The Survey looks at the relevant legislation on abortion care in 42 countries, but crucially it also explores how these laws are interpreted by providers and experienced by women and girls. It is designed to provide an overview of women’s and girls’ experience around accessing abortion care, to highlight current threats to their reproductive health and rights, to identify ‘best-fit’ practices and to stimulate further debate and research.
The Survey is not a research paper, but rather a synthesis of the expertise and understanding of our Members and Partners working in the field and serving women every day.
The report begins by situating abortion care as an essential component of women’s reproductive health, as defined within the broader framework of international human rights law, specifically the Right to the Highest Attainable Standard of Physical and Mental Health. It then examines to what extent current provision within national borders aligns with or deviates from state obligations to care for and value equally women and girls.

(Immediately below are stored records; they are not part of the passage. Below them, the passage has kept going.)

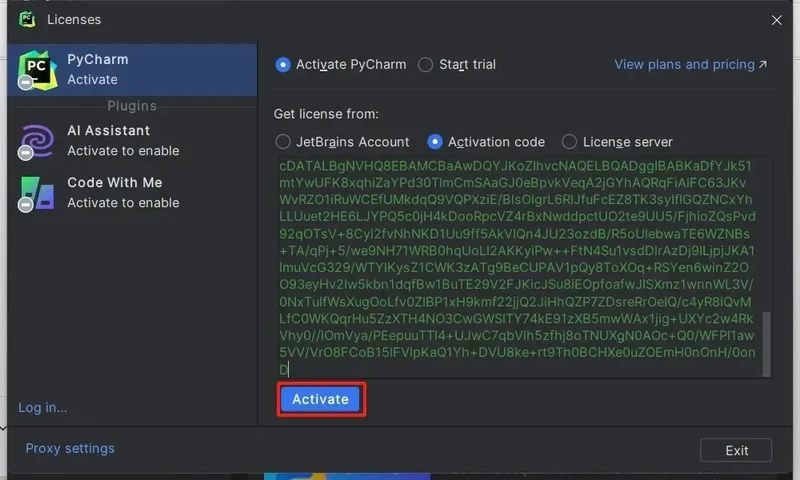Click the AI Assistant spiral icon

[x=37, y=141]
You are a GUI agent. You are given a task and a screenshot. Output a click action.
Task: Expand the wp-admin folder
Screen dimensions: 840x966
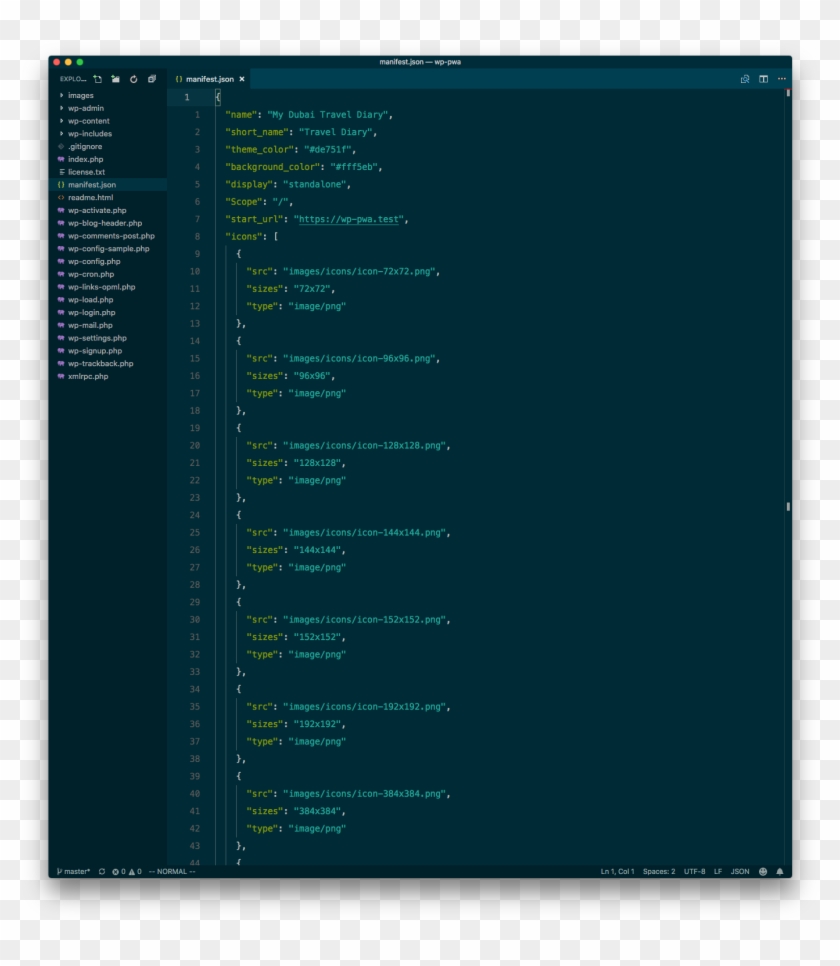[x=85, y=108]
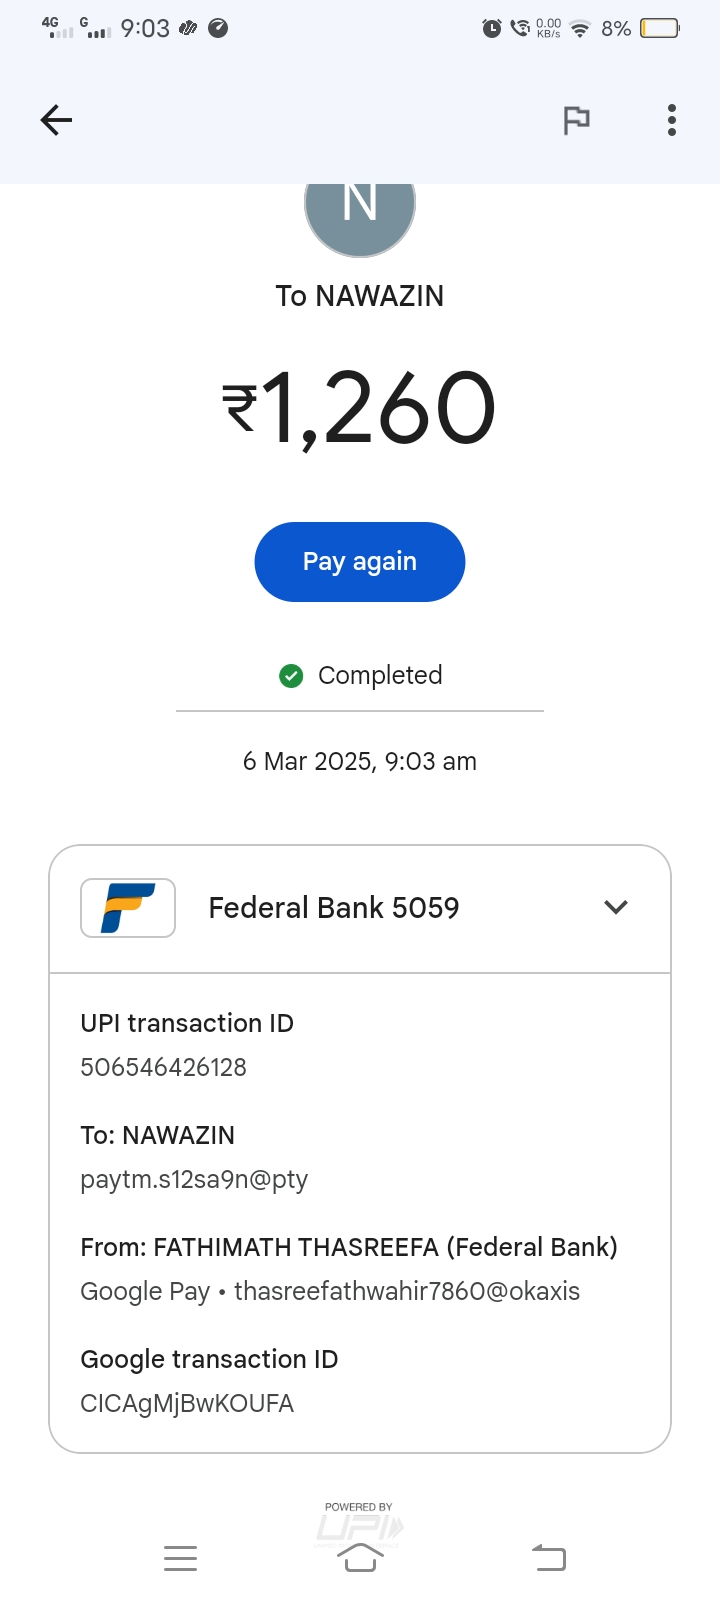Open the three-dot overflow menu
720x1600 pixels.
(x=672, y=121)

It covers four key areas: the criminalisation of abortion; the various grounds available to women and girls to access abortion care and the time limits imposed thereon; the additional institutional and procedural hurdles to abortion care; and finally, the significant financial burden inflicted on women and girls when accessing care across the region.
For each section, the ‘best’ and ‘worst’ country scenarios have been referenced to highlight how differently a particular barrier to care might be implemented and then experienced by women and girls across Europe and Central Asia.